[TASK DETAILS]: Your answer is the lines below, exactly, from the one that contains "This screenshot has height=653, width=1024." through the one that contains "This screenshot has width=473, height=538.", both included.

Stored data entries
::::::

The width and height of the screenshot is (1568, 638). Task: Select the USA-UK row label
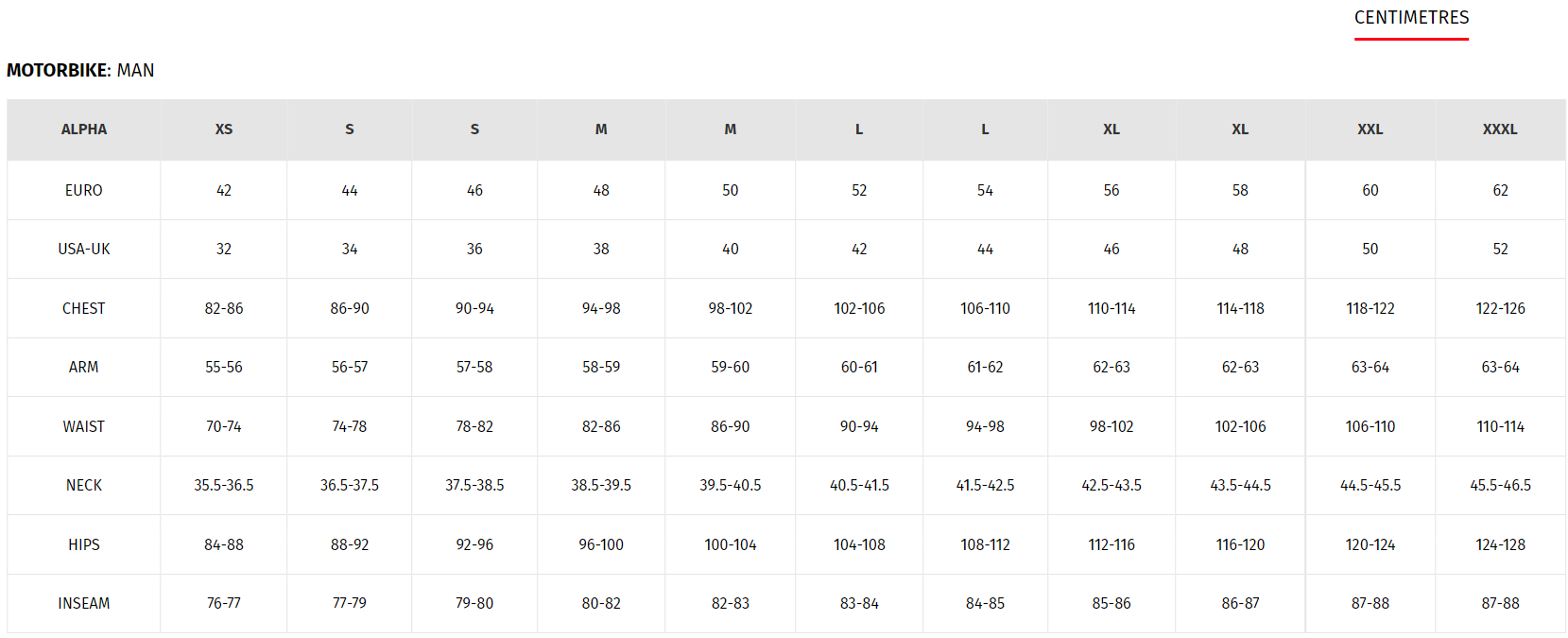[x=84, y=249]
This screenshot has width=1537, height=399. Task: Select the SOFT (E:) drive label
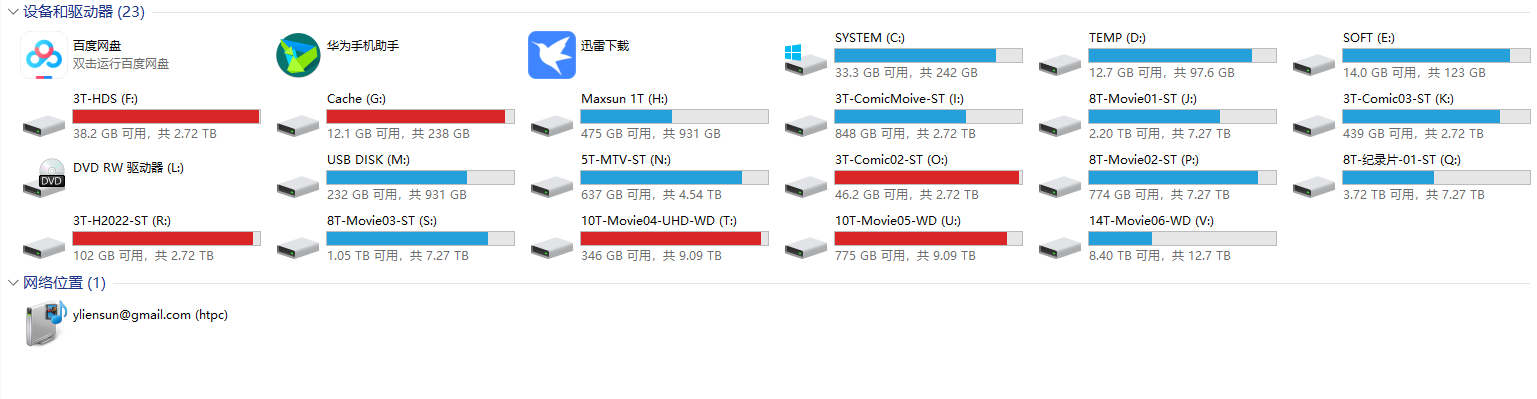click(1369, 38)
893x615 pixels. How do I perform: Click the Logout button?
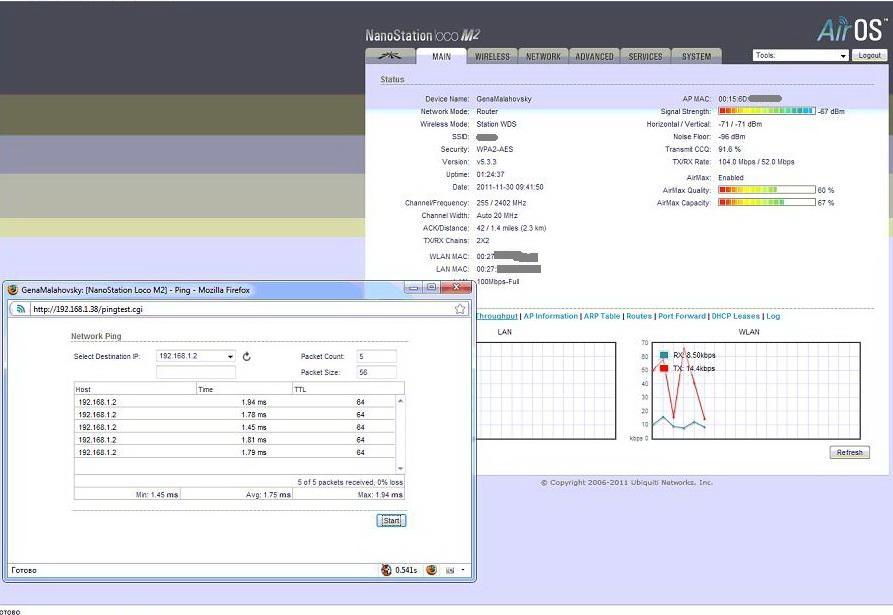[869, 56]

::::::

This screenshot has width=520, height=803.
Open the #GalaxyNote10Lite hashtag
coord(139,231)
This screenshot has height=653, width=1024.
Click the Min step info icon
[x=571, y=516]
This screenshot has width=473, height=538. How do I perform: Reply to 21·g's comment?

::::::

[EXERCISE RESPONSE]:
This screenshot has height=653, width=1024.
Click the Min step info icon
[x=571, y=516]
This screenshot has width=473, height=538. How do I perform: Reply to 21·g's comment?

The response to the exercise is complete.